● The task:
Scan the records beneath this line for the line holding "Open site information" and the line holding "980x549 pixels.", then transcribe exactly those two and all lines between.
——————————
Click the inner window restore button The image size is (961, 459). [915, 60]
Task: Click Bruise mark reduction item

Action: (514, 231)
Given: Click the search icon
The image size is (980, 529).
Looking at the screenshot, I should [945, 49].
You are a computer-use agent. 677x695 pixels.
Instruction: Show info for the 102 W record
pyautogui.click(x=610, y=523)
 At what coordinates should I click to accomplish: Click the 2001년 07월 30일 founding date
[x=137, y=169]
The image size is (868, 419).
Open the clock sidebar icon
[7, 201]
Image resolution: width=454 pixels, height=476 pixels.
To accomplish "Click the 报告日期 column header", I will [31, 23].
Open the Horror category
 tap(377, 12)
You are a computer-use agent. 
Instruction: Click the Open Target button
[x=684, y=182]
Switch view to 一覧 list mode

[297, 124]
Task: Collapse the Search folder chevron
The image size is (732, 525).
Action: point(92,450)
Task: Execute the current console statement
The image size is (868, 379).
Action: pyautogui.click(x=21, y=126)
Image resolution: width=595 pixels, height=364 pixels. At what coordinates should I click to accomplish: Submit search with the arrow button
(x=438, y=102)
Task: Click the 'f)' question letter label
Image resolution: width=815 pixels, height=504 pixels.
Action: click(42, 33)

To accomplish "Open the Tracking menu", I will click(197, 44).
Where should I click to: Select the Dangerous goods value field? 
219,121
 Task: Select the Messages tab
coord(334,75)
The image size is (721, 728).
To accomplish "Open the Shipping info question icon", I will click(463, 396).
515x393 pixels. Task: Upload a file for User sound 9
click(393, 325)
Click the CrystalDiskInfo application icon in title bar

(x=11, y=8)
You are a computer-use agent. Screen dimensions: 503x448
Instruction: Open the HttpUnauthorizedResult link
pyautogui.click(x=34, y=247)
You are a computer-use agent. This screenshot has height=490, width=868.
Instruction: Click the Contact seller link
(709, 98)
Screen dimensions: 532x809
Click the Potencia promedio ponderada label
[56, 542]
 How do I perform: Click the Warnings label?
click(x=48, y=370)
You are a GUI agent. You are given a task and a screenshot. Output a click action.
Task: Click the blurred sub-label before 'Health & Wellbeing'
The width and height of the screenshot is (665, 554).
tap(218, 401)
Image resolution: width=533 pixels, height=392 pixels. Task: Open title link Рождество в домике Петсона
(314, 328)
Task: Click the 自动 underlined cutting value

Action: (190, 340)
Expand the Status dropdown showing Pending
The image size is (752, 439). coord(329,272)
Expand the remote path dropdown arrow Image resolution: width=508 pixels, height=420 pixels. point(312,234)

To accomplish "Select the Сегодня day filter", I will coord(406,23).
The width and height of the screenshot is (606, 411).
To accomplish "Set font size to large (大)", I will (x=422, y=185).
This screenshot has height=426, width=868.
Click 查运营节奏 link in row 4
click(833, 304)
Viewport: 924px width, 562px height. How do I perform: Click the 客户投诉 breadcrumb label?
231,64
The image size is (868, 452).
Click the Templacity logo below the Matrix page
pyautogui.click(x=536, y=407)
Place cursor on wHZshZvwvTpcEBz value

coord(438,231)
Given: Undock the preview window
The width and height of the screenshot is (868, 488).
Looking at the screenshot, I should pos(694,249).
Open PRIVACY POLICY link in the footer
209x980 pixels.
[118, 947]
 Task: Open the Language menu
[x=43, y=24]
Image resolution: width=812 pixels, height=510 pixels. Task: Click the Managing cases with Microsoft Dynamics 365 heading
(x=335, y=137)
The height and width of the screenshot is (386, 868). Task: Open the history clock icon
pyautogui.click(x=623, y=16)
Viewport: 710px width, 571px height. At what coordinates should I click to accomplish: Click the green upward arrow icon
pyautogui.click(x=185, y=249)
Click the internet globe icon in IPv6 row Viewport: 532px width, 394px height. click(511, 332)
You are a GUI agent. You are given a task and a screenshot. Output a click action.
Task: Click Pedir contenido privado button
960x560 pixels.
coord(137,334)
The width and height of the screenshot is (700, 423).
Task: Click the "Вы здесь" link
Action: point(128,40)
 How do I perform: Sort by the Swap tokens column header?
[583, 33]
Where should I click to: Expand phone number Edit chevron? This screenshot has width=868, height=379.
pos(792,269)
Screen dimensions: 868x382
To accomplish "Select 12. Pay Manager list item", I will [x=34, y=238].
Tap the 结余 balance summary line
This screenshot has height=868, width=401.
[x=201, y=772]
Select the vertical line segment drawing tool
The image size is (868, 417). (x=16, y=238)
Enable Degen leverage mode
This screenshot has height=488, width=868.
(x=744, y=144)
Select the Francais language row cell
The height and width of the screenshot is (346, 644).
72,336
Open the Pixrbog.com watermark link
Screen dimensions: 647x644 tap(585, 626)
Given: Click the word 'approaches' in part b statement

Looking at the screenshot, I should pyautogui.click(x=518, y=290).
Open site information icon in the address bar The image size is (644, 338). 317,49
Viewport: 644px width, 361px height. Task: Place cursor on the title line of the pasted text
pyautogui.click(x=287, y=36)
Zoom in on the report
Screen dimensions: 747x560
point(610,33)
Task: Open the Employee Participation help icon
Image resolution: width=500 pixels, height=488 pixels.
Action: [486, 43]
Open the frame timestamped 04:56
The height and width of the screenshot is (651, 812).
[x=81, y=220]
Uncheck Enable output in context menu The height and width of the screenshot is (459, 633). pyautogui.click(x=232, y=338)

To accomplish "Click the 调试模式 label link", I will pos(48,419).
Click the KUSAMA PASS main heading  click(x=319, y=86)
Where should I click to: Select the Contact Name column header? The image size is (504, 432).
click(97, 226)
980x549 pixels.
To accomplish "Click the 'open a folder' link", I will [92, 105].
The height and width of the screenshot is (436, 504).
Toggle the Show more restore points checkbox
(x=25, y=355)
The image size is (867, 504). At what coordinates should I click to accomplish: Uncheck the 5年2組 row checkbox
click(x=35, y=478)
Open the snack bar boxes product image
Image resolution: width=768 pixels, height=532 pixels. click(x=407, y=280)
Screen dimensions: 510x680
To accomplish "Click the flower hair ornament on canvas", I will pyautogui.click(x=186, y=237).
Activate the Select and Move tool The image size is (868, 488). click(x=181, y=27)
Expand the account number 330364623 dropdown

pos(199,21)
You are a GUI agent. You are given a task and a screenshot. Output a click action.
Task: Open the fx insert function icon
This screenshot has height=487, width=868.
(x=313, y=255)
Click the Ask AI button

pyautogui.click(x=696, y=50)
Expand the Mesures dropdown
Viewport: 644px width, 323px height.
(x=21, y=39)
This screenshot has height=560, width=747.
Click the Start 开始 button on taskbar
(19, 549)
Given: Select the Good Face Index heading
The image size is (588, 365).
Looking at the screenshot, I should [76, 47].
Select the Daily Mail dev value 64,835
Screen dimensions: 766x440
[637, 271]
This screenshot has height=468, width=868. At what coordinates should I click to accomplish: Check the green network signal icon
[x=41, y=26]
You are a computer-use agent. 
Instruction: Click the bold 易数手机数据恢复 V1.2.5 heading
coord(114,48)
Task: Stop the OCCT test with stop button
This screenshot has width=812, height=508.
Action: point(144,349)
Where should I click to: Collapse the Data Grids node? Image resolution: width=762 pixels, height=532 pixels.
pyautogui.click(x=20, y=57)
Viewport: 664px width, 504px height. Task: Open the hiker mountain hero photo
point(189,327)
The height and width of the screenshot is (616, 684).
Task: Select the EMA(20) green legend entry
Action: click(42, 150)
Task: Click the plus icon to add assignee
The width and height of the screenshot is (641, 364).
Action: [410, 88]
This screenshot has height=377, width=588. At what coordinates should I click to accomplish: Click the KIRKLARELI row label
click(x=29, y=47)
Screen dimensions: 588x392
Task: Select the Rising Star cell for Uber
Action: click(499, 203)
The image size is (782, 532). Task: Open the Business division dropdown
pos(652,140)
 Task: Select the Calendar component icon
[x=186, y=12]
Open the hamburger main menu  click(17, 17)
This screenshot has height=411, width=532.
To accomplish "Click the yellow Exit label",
——————————
● Answer section:
Open site information icon in the address bar The image size is (644, 338). 317,49
Viewport: 644px width, 361px height. Task: Place cursor on the title line of the pasted text
pyautogui.click(x=287, y=36)
Zoom in on the report
Screen dimensions: 747x560
point(610,33)
Task: Open the Employee Participation help icon
Image resolution: width=500 pixels, height=488 pixels.
Action: [486, 43]
Open the frame timestamped 04:56
The height and width of the screenshot is (651, 812).
[x=81, y=220]
Uncheck Enable output in context menu The height and width of the screenshot is (459, 633). pyautogui.click(x=232, y=338)

To accomplish "Click the 调试模式 label link", I will pos(48,419).
Click the KUSAMA PASS main heading  click(x=319, y=86)
Where should I click to: Select the Contact Name column header? The image size is (504, 432).
click(97, 226)
980x549 pixels.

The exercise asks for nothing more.